«This is a fucking book about monster men beating the living shit out of each other». Così Johnny Ryan definiva il suo stesso Prison Pit dalla pagina Facebook dedicatagli. Sono passati ormai otto anni da quando la Fantagraphics dette alle stampe il primo dei cinque volumi che a oggi compongono la bizzarra e ultraviolenta epopea di Fuckface e nessuno si sarebbe mai aspettato che quei disegnetti disgustosi avrebbero avuto una tale importanza. Quella visione primitiva e prepuberale del fumetto fantastico ha finito per generare un autentico culto, con tanto di aspiranti epigoni sparsi ai quattro angoli del globo. Va anche detto che Ryan non è certo un prime mover del genere, ed è bene ricordare che prima di lui sono stati autori come Mat Brinkman e Christopher Forgues a sdoganare un certo fumetto indipendente fatto di «un intricatissimo caos di ispirazione fantasy, con dentro un sacco di mostri, giganti, gnomi e montagne magiche».
I ragazzi del collettivo Fort Thunder prendevano quello che prima era considerato – di certo non da loro – materiale per nerd all’ultimo stadio elevandolo ad avanguardia del fumetto sperimentale. Il tutto senza traccia di pretesa di superiorità. Nessun pericolo di ritrovarsi in zona Hulk-diretto-da-Ang-Lee tra quelle pagine quindi. L’amore per certo immaginario e i suoi mondi era palpabile, seppure filtrato da una sensibilità ermetica e iperstratificata. Un aspetto che nell’opera di Johnny Ryan stento a trovarne tracce. Dopotutto è sullo stesso sito della casa editrice che il fumettista Jeffrey Brown dà la migliore interpretazione possibile di Prison Pit: «There’s no hidden meaning, deep metaphor, life lessons, etc. just crazy, funny action adventure» («Non ci sono significati nascosti, né metafore profonde o lezioni di vita, ecc. solo azione divertente»).

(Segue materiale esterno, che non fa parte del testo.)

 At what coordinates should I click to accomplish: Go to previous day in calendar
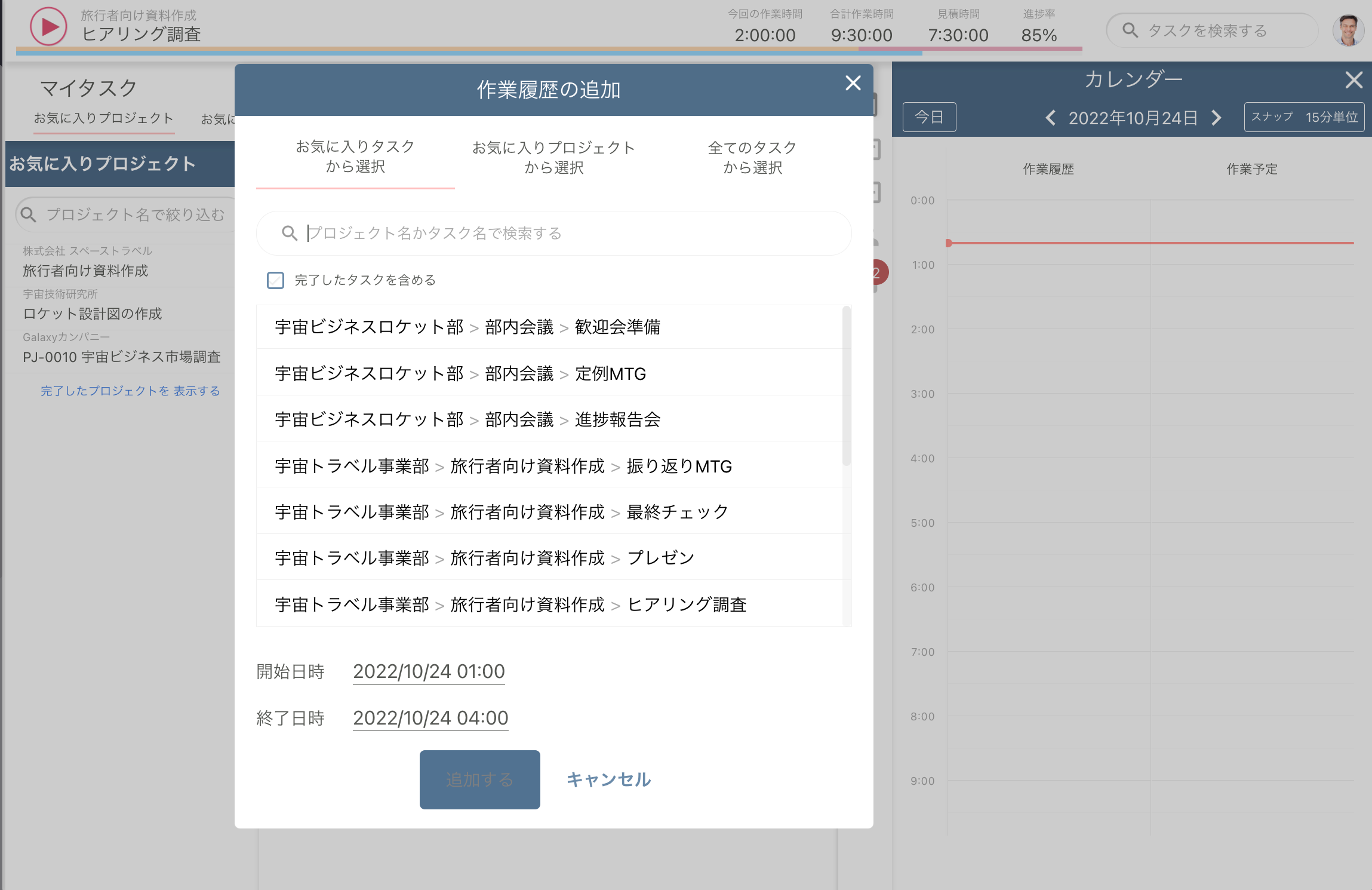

Non che ce ne fossero nei vari Multiforce o Powr Mastrs, di insegnamenti, ma qui si passa decisamente al livello successivo. Ogni vocazione artistica viene abbandonata a favore di uno scimmiottamento del muscolarismo esasperato di Frank Frazetta e delle desolanti visioni alla Hieronymus Bosch del Gran Maestro della cover death metal Dan Seagrave. Due numi alla base della direzione artistica di un altro grande prodotto d’intrattenimento nato per celebrare un certo immaginario preadolescenziale: Brutal Legend di Tim Schafer.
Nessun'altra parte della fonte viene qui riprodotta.